Pre-2012 CPU and statistical foundations

Device/setup

CPU-centric research machines, small benchmark datasets, early web/data infrastructure, and no neural-network accelerators.

Bottleneck

Credit assignment, representation learning, benchmark reproducibility, and CPU-time limits dominated more than raw accelerator throughput.

Methods that fit

Backpropagation, support vectors, compact convolutional nets, autoencoders, deep belief nets, SGD recipes, and standardized datasets made learning experiments reproducible on CPUs.
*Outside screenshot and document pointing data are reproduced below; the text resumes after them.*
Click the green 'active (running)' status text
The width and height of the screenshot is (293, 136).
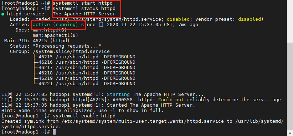click(x=56, y=25)
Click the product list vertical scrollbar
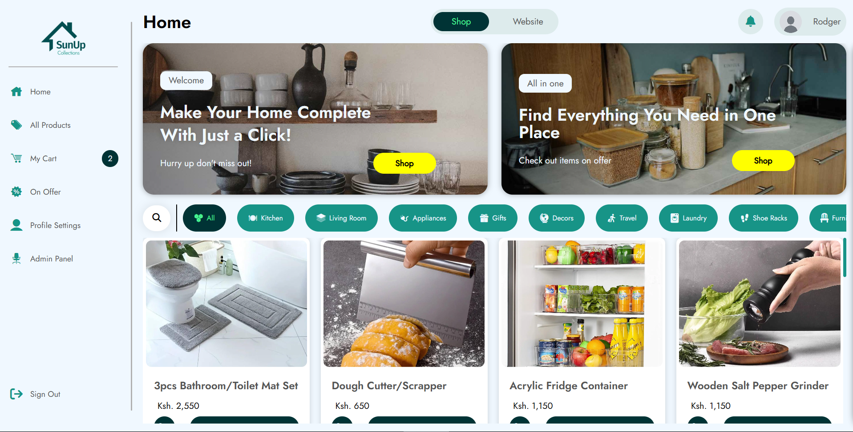The width and height of the screenshot is (853, 432). pyautogui.click(x=844, y=257)
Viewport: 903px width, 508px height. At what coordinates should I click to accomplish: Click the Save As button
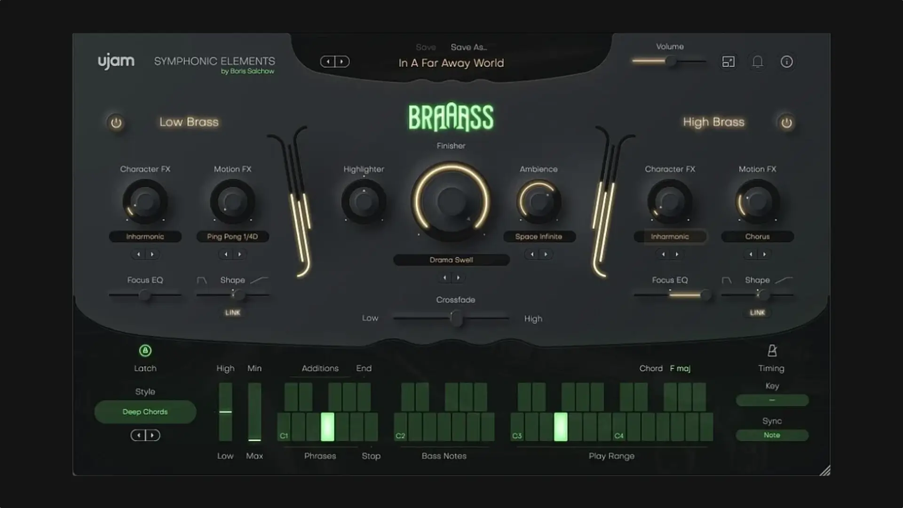468,47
Methods that became obsolete or less central

Hand-designed feature pipelines and tiny task-specific demonstrations became less central once GPUs made end-to-end representation learning economical.

Representative papers

Rank	Year	Paper	Priority	Status
1	2009	ImageNet: A large-scale hierarchical image database	10	downloaded / read_complete
2	1986	Learning representations by back-propagating errors	9	downloaded / read_complete
3	1998	Gradient-based learning applied to document recognition	9	downloaded / read_complete
4	2006	Reducing the dimensionality of data with neural networks	8	downloaded / read_complete
5	2006	A fast learning algorithm for deep belief nets	8	downloaded / read_complete
6	1995	Support-vector networks	7	downloaded / read_complete
7	2010	Large-scale machine learning with stochastic gradient descent	5	downloaded / read_complete
8	1998	The MNIST database of handwritten digit images for machine learning research	3	html_saved_no_pdf / read_complete

Open questions

Synthesize how benchmark/data infrastructure and learning algorithms co-evolved before GPU deep learning.